The state of England’s local roads has been branded a “national embarrassment” by the chair of Parliament’s Public Accounts Committee (PAC), while a report commissioned by the Scottish Government found that speeding up the dualling of the A9 would increase disruption.
In a new report on the more than £1bn granted to local authorities to maintain local roads, MPs on the PAC said that central government was not taking the use of public money seriously enough.
The report criticises the Department for Transport (DfT) for not keeping proper tabs on the issue. According to DfT data, the condition of local roads has remained broadly stable, despite estimates from bodies such as the Asphalt Industry Alliance and the AA showing that the condition of local roads is worsening and public satisfaction falling.
The report, published today (17 January), also warns funding is not being targeted at where it is needed most. Issues such as traffic volumes, underlying road conditions or environmental conditions such as flood risk are not taken into account when the department allocates roads funding to councils.
It adds that the model of funding local authorities – where grants are given annually and through 12 different funding pots – is pushing councils to focus more on reactive repair work, rather than preventing problems occurring in the first place.
In a submission to the committee, Amey criticised the under-funding of road maintenance and repair, arguing that competing priorities for council funding mean “local authorities use what little resources allocated to road network maintenance to clear the backlog of overdue critical road repairs”.
The contractor’s submission added: “Naturally, this leaves little to no time or opportunity to build and present evidence-based business cases to gain further budget allocations. Furthermore, any attempt at building and providing business cases fall short of standards due to poor case making due to a lack of evidence-based narratives.”
The Civil Engineering Contractors Association called for a programme of targeted investment into fixing underlying problems, and for greater use of procurement models advocated in the Construction Playbook.
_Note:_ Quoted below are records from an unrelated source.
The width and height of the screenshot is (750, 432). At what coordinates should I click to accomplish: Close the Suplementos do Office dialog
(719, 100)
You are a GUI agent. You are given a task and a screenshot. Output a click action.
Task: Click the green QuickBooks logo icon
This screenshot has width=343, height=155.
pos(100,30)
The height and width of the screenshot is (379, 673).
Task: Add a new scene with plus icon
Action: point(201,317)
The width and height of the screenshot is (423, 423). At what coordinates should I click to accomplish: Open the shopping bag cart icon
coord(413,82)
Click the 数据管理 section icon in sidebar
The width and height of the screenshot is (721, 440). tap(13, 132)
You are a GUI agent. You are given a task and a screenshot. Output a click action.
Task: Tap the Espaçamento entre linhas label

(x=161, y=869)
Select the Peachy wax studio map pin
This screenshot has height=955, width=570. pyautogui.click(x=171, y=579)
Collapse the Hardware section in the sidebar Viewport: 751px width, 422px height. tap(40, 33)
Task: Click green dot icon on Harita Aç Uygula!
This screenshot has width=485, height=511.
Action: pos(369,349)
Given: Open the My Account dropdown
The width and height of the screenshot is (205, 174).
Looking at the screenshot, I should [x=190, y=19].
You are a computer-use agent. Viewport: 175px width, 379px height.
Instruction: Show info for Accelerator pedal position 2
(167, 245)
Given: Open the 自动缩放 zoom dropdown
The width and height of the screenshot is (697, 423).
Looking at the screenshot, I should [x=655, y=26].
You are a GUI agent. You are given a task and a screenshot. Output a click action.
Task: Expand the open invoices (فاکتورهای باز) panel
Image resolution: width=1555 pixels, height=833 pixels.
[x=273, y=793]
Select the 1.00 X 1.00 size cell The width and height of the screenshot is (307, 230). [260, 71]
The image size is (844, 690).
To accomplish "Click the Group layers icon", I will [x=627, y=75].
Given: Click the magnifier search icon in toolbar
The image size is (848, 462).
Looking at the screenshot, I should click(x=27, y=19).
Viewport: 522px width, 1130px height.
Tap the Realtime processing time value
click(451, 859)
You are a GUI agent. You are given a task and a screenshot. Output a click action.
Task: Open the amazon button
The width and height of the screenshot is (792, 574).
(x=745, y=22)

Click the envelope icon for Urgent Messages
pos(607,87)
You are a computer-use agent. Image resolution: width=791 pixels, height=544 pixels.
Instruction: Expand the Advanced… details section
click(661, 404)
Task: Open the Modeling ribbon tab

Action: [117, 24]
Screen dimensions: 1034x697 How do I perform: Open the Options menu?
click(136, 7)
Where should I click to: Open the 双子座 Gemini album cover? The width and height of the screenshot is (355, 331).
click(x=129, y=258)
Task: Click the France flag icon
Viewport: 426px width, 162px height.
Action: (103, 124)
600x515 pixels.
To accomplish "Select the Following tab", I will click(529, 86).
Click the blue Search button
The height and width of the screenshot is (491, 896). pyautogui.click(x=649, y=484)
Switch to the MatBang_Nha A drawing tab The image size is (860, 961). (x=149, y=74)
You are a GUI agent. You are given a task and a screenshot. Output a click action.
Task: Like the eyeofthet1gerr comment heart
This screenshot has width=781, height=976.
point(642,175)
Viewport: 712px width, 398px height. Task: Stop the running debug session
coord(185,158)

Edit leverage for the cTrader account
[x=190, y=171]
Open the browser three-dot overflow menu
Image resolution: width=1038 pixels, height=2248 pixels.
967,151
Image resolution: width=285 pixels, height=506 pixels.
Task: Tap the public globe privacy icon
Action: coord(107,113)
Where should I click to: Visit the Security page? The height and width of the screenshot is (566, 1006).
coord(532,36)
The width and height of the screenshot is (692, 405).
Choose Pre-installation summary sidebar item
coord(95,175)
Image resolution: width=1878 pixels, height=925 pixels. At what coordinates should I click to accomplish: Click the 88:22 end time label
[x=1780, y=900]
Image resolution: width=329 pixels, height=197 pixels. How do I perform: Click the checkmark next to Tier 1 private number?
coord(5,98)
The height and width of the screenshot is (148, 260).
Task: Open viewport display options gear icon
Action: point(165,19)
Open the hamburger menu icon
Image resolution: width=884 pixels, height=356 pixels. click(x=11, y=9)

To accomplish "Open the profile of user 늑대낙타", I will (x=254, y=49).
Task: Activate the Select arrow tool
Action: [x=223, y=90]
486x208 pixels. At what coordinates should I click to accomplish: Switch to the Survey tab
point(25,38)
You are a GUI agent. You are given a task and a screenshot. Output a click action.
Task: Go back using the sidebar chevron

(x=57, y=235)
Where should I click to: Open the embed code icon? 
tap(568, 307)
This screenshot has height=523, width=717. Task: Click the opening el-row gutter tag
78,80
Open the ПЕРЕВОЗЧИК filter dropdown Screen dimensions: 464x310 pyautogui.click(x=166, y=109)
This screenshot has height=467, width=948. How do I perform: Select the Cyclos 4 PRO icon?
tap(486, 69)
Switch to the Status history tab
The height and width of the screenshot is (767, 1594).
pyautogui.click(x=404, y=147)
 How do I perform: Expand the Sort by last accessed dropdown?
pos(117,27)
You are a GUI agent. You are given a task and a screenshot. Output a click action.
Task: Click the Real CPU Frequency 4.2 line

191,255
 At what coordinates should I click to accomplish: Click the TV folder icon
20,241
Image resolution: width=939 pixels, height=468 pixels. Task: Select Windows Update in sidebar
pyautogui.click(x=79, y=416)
PAC chair Sir Geoffrey Clifton-Brown said: “The declining state of England’s local roads is a national embarrassment. As well as harming the prospects for our economy and communities’ own social wellbeing, highways riddled with potholes pose an increasing safety threat to road users.
“Alarmingly, however, not only is the state of our local roads on the downslope, our inquiry shows government are having to find out about these issues from industry bodies and road users themselves due to their own patchy data.”
A DfT spokesperson said its £1.6bn investment in highways maintenance funding for 2025/26 will help councils to fix the equivalent of seven million extra potholes.
They added: “For far too long our roads have been left to crumble, and this PAC report has laid bare the result of the decades of decline we have inherited in our road infrastructure.
“Road users are rightly frustrated by patch-work repairs, so we are also committed to multi-year funding settlements to enable councils to better maintain their road networks and avoid potholes forming in the first place.”
Elsewhere this week, a report commissioned by the Scottish Government concluded that speeding up plans to dual the A9 would increase disruption.
A Scottish Parliament committee had previously recommended accelerating the project.
Full dualling of 28km of the road between Perth and Inverness has been long-pledged by Holyrood and has been broken into 11 packages, three of which have been awarded so far.
Transport Scotland’s report concluded that the current schedule for the delivery plan be maintained, as it achieves overall completion of the dualling programme earlier than could be achieved if works were rescheduled.
It also said that changing the programme would negatively affect procurement, construction, supply chains and increase disruption for road users.
Balfour Beatty landed the £185m package to dual the road between Tomatin and Moy last summer. Procurement for the leg was scrapped in 2023 after only one bid was received from three contractors shortlisted in 2021, creating delays to the scheme’s completion.